**What you have to do**
From the entries below, return only the lines starting at the one that contains "Instruction: Click the" and ending at the one that contains "Click the telecom equipment logo icon", exactly as they stand.

**Material supplied**
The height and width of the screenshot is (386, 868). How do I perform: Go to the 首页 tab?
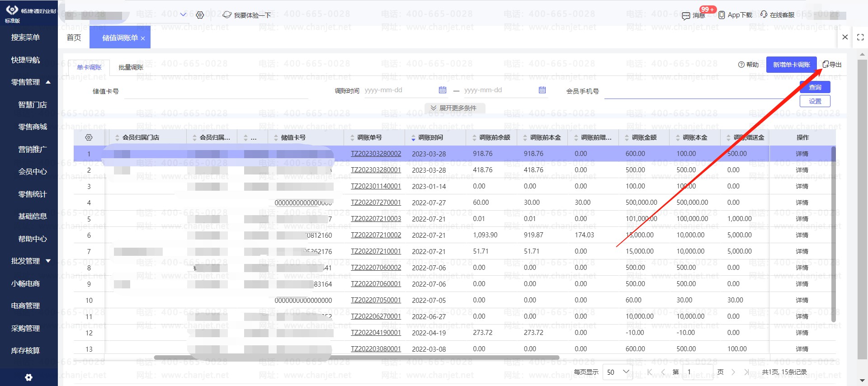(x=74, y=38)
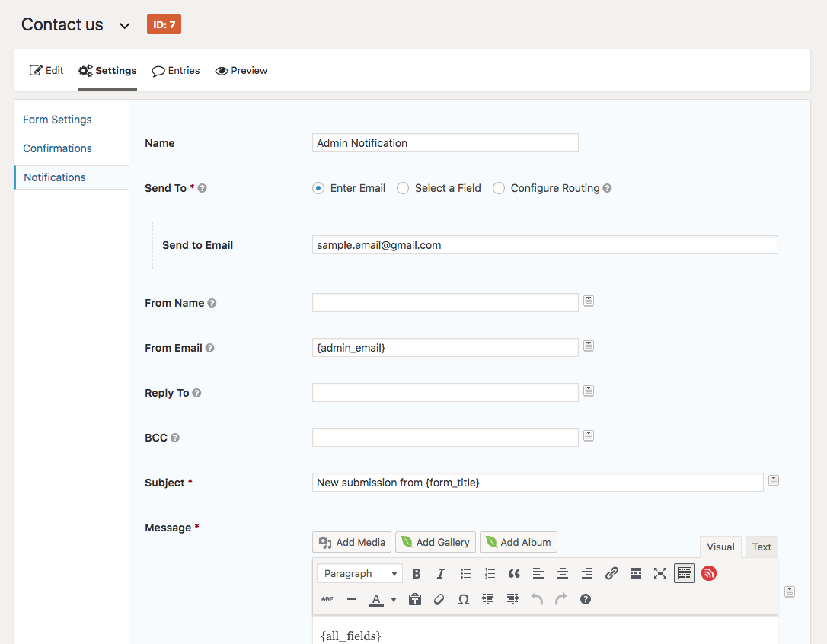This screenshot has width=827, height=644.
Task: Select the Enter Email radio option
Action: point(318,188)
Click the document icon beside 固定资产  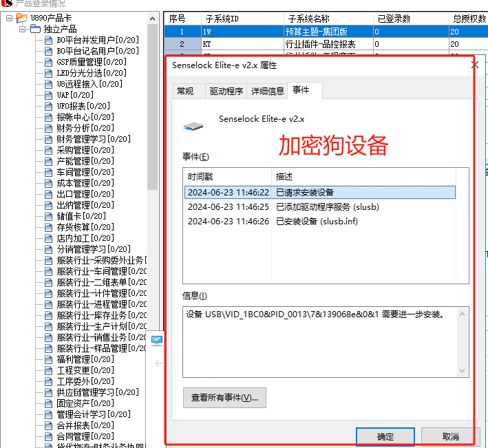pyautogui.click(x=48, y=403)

---

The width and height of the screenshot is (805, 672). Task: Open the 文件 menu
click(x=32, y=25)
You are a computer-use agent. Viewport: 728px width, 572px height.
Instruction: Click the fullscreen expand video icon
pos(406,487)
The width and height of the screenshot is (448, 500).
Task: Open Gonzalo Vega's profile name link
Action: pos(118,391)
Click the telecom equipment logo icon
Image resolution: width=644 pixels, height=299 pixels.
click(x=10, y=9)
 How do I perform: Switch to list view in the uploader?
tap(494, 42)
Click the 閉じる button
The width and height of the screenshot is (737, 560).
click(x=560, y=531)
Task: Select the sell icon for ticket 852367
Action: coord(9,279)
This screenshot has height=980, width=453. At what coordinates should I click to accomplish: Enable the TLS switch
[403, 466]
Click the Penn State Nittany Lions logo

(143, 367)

**Answer for the task**
Instruction: Click the fullscreen expand video icon
pos(406,487)
The width and height of the screenshot is (448, 500).
Task: Open Gonzalo Vega's profile name link
Action: pos(118,391)
Click the telecom equipment logo icon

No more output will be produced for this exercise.